PASSAGE SHOWN
== Segment start ==
I do not think nicely pointing out that someone is doing something wrong is a bad thing.  In this case you were being inconvenienced, and this couple should have at least offered to let you go ahead of them.  If you are ever in this situation again, (and perhaps you did this), you can say something like, “Excuse me, did you realize that you are in the 15 item or less line.”  If the say yes, and do not budge, you can then feel free to ask them to let you cut ahead.  If they do not, unless the cashier steps in, there is not a lot that you can do about it.  Some people are just stubborn, and you sometimes have to let things go. 

Posted by Elise M. McVeigh on Oct 15, 2009 1:25 PM
Dear Mrs. McVeigh,

My dear, sweet husband and I were at a party last week, and he did what everyone does just once.  He asked a woman when she was due.  Guess what?  She is not pregnant.   After she embarrassingly told him she was not pregnant, he turned red, mumbled an apology, and slinked away.  The whole group standing there was horrified.  I guess that happens to everyone at least once in their life.  Should he now call the woman and apologize again, or just let it go.  We both feel terrible about it!

Anonymous

 

Dear Anonymous,

That does happen to a lot of people, and as a result, we never ask someone if they are expecting again.  I think your husband, and the woman, are embarrassed enough, and there is no need to mention it again.  Etiquette says to not mention anything that would make a person uncomfortable, so I would let it go.  Your husband apologized once, and that is enough.
== Segment end ==
WHAT NEEDS TO BE DONE
Please carry the etiquette advice column above further, beginning after its final sentence.

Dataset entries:
== Segment start ==
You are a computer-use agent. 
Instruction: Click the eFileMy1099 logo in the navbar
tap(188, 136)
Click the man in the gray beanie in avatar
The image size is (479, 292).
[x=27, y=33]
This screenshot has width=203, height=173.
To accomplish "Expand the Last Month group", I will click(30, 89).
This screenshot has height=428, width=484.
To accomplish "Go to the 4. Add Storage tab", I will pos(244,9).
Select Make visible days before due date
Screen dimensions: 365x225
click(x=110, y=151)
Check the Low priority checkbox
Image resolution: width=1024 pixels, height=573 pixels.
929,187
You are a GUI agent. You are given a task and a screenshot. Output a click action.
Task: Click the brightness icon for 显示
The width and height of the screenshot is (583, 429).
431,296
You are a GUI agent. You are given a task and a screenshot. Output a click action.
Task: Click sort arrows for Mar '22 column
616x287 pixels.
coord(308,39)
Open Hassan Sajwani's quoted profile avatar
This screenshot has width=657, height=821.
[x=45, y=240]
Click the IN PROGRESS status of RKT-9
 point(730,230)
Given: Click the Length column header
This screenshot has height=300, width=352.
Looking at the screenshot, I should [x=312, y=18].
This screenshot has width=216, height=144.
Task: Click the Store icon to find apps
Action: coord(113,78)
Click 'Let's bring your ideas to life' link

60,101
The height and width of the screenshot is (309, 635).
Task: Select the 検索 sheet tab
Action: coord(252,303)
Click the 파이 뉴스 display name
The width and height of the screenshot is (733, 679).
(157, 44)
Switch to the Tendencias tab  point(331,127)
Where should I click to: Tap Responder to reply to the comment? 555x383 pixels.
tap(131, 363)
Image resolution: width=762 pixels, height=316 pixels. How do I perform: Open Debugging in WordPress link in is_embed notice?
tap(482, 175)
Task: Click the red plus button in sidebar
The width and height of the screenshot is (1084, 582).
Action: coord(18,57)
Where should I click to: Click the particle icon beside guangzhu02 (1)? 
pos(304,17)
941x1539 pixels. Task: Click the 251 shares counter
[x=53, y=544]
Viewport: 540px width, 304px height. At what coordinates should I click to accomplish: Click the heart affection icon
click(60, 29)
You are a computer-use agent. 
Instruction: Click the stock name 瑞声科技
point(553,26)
== Segment end ==
ANSWER TO THE EXERCISE
Dear Mrs. McVeigh,

Recently I have been to various meetings where there has been some kind of speaker.  They have included an Open House at our son’s school, a Sunday school class, as well as several other similar venues.  I noticed at all of these meetings that people who arrived late chose to walk in front of the speaker, when they had a perfect opportunity to walk around or behind the person at the front speaking.   Have rules changed about this?  Would you kindly mention this in your column, and remind people how rude this is?  Thank you.

Anonymous

 

Dear Anonymous,

The rules definitely have not changed, and walking in front of a speaker is very rude.  If there is not an opportunity to quietly go around a speaker, then stand at the door, and wait until an appropriate break to walk in and take a seat.  The speaker may invite you to walk in front of him, and if he does, then feel free to do so, accompanied by an apology to him. 

Posted by Elise M. McVeigh on Oct 12, 2009 4:00 PM
How to be there for someone when a Tragedy Occurs

 

A recent tragedy to a family in my community is prompting me to write about how to be there for someone when a tragedy occurs.  It is not the first time that my small community has gone through this type of crisis.   From my personal experience in helping a family in sudden crisis, and from gathering information from people who have personally experienced one, here is some advice that can help you most effectively get someone through a crisis.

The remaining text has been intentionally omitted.